Ten from Fountains of Wayne: "All Kinds of Time"

#3

"All Kinds of Time" /
Fountains of Wayne


What?  The only Fountains of Wayne song you know is their one pop hit, "Stacy's Mom"?  Now that's a shame.  Permit me to widen your horizons, with not one but ten FOW tracks that prove their genius...   


 
From Welcome Interstate Managers (2003).

What?  Football season already?

Despite having grown up in a Big Ten household, with a father who was a college quarterback, I'm not much of a gridiron fan.  The NFL mostly bores me, and today's ramped-up college football is not much better.  But as autumn rolls around, I still have a soft spot for high school homecoming games (shout out to the Ripple Rockets!) And whenever I hear this song, I picture our high school quarterback, the sublime Dale Walker, going back for a pass.

"The clock's running out / The team's losing ground / To the opposing defense."  Okay, scene set.  Now zoom in on our hero: "The young quarterback / Waits for the snap / When suddenly it all starts to make sense." 

And then, the slow-mo moment supreme. Everything hectic fades away, and he's In The Zone. "He's got all kinds of time /  He's got all kinds of time / All kinds of time."  

How beautifully the melody expresses this. The verses' long yearning scale-climbing lines (just a hint of falsetto reach at the top) resolve in the soothing chromatics of the chorus. The loping, easy tempo has just enough syncopation to remain light and poised.  No marching band here, just a copasetic jazz combo.  

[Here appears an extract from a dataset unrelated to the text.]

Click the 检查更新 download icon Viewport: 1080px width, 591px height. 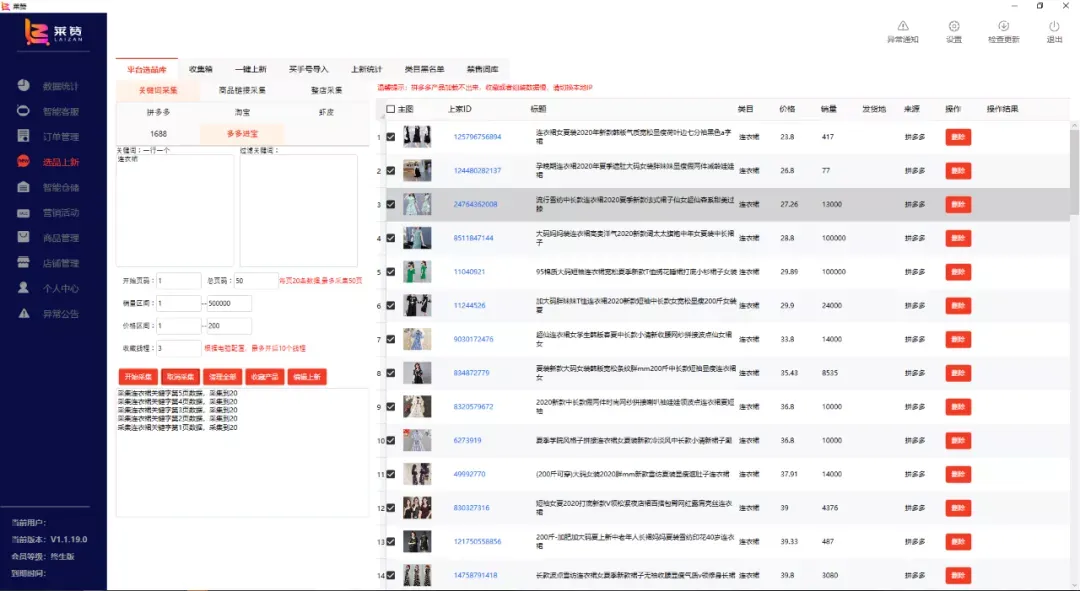(x=1004, y=26)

Yes, it's about football -- but it's also about grace.   "He seems so at ease / A strange inner peace / Is all that he's feeling somehow." As he scans the field, he has leisure to think about all his loved ones, the audience watching at home.  A ray of golden light finally shows him his open man -- "just like he planned."  And all the weeks and months and years of practice and conditioning and, yes, innate talent, suddenly yields this effortless moment of perfection.

I won't go on about Keats' "Ode to Autumn," but if you know that poem -- yeah, it's the same idea. Ripeness is all, and ripeness never lasts.  Savor these moments when they happen; they won't come again.

It's sheer poetry, this song. There's a story embedded in it, but it's also simply about This Moment and This Feeling.  Was the pass caught?  Did they score? We never learn -- and yet somehow, I don't even care. The game's already won in my book.

Oh, and by the way?  If you find yourself whistling this gorgeous tune for the rest of the day -- you're welcome.